DOIS | MOÇA
- O que foi...? - Angel me olhou assustado, com seus grandes olhos azuis, sua boca parou aberta num grande O.
Balancei a cabeça, freneticamente. Os air-bags explodiram em nossos rostos, bloqueando minha visão.
Abri a porta, o álcool, misturado a esse impacto contra o invisível, me deixaram um bocado tonta.
Tentando permanecer fixa ao chão - ou começar a me fixar -, fechei os olhos e senti o silêncio da rua e meus pés afundando em um mar inexistente.
Abri os olhos, num sobressalto, e encontrei o que havíamos atropelado. Um lobo cinzento estava caído à um metro e meio do Nissan vermelho de Angel - ele ama vermelho.

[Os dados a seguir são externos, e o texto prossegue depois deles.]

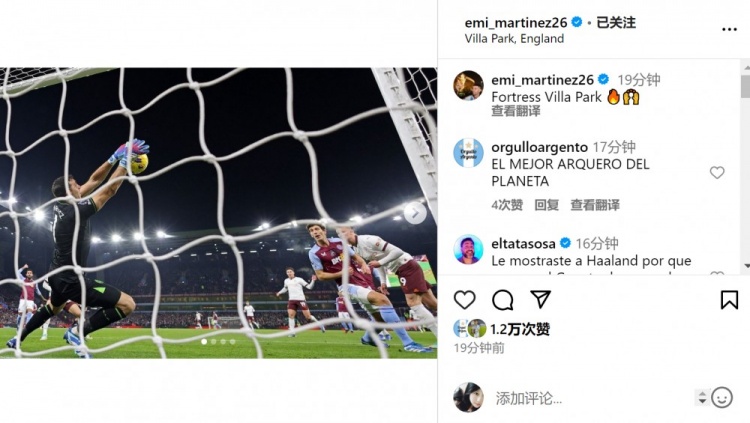Go to the next carousel photo

(x=415, y=212)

- Um lobo - murmurei o visível.
- Quê?
- Um lobo, Angel, nós matamos um lobo! - pus as mãos em frente aos olhos, não consigo ver mais a cena fúnebre a minha frente. A mancha de sangue no asfalto me deixou atônita. Sangue. Sangue. Muito sangue.
Ouvi o barulho da porta do motorista abrindo-se e dos passos de Angel no asfalto úmido.
- Não o matamos... - sussurrou ele, após cinco segundos do mais desconcertante silêncio. - Ele está respirando.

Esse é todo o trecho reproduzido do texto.